The country awoke to what seems to be a common occurrence now: another corporation struck by a massive data breach. This time it was Anthem, the country’s second largest health insurer, in a breach initially estimated to involve eighty million individuals. Both individuals’ and employees’ personal information is at issue, in a breach instigated by hackers.
Early reports, however, indicated that this breach might be subtly different than those faced by other corporations in recent years. The difference isn’t in the breach itself, but in the immediate, transparent and proactive actions that the C-Suite took.
Unlike many breaches in recent history, this attack was discovered internally through corporate investigative and management processes already in place. Further, the C-Suite took an immediate, proactive and transparent stance: just as the investigative process was launching in earnest within the corporation, the C-Suite took steps to fully advise its customers, its regulators and the public at-large, of the breach.
Anthem’s chief executive officer, Joseph Swedish, sent a personal, detailed e-mail to all customers. An identical message appeared in a widely broadcast press statement. Swedish outlined the magnitude of the breach, and that the Federal Bureau of Investigation and other investigative and regulatory bodies had already been advised and were working in earnest to stem the breach and its fallout. He advised that each customer or employee with data at risk was being personally and individually notified. In a humanizing touch, he admitted that the breach involved his own personal data.
What some data privacy and information security advocates noted was different: The proactive internal measures that discovered the breach before outsiders did; the early decision to cooperate with authorities and press, and the involvement of the corporate C-Suite in notifying the individuals at risk and the public at-large.

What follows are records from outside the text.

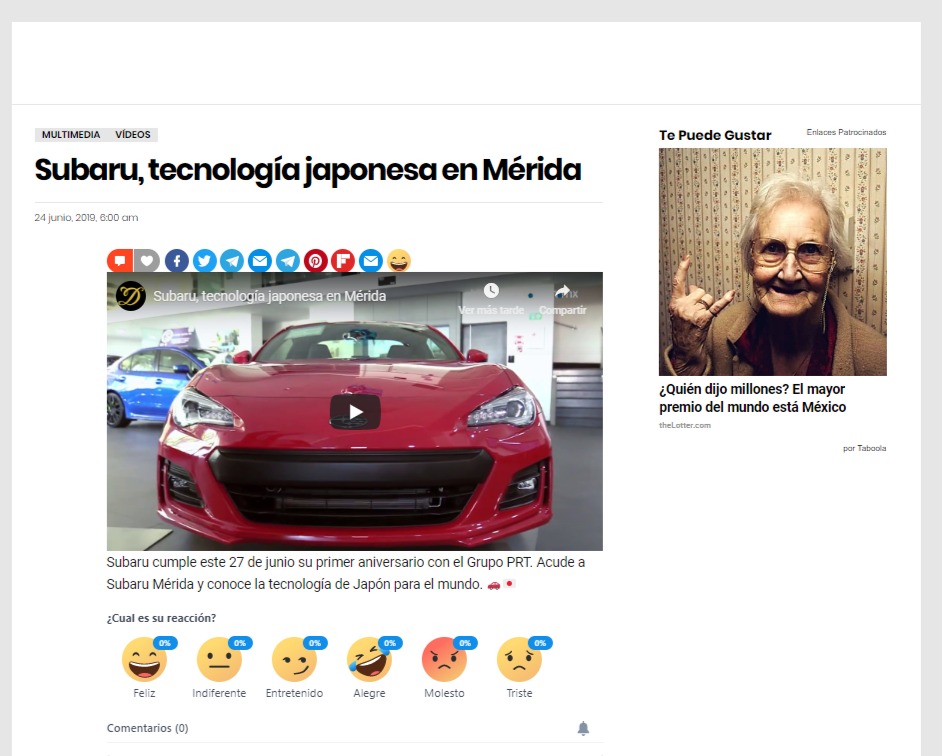Select the Indiferente reaction
Image resolution: width=942 pixels, height=756 pixels.
(219, 660)
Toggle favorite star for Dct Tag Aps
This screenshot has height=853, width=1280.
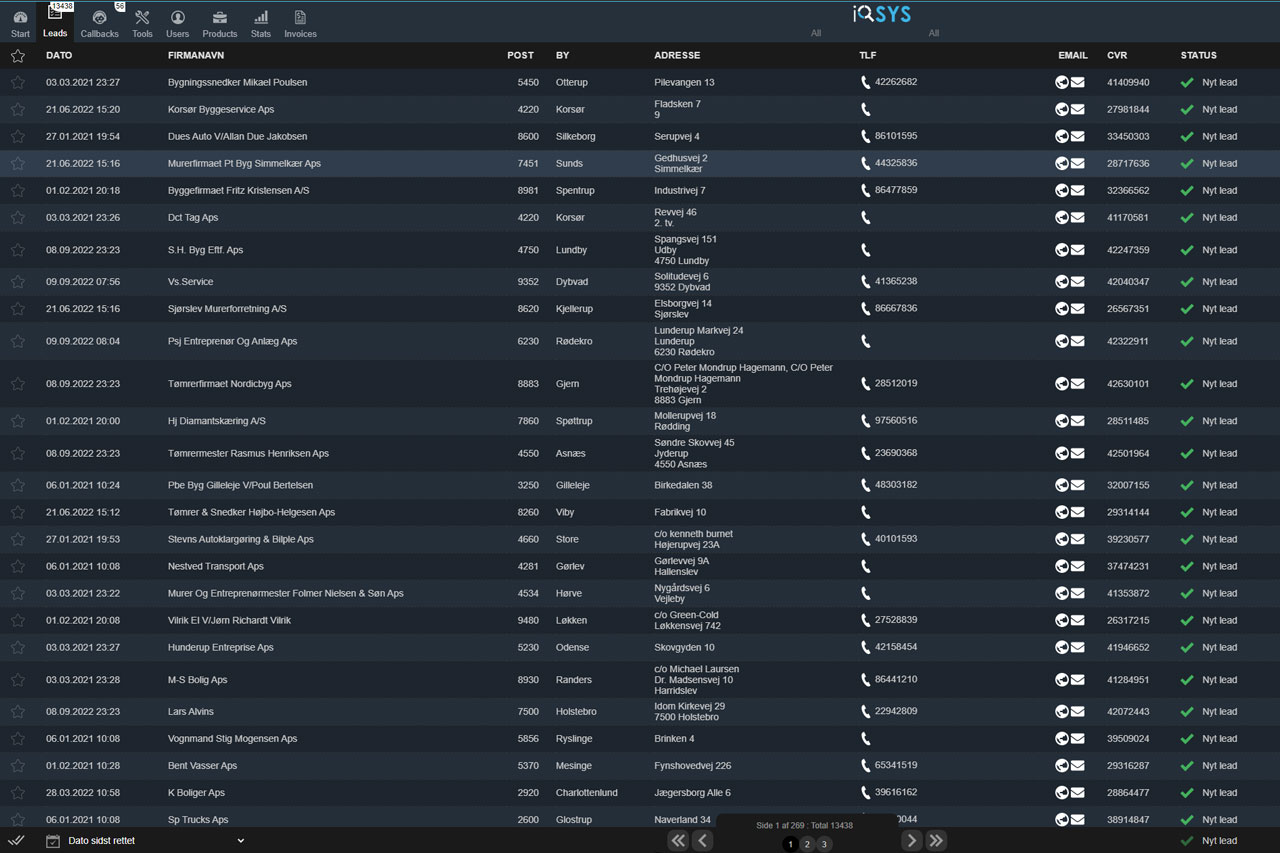[x=17, y=217]
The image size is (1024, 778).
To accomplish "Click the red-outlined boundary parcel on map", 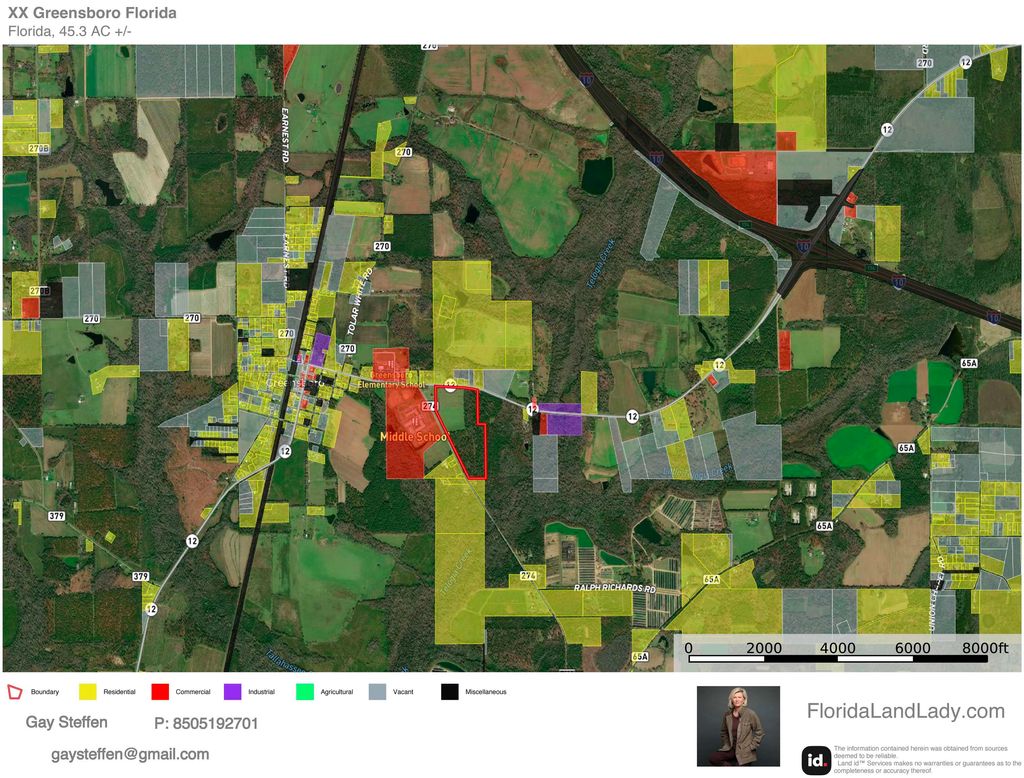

The rapid and detailed disclosure could indicate a changing attitude among the American corporate leadership. Regulators have encouraged transparency and cooperation among Corporate America, the public and regulators as part of an effort to stem the tide of cyber-attacks. As some regulators and information security experts reason, the criminals are cooperating, so we should as well – we are all in this together.
Will the proactive, transparent and cooperative stance make a difference in the aftermath of such a breach? Only time will tell but we will be certain to watch with interest.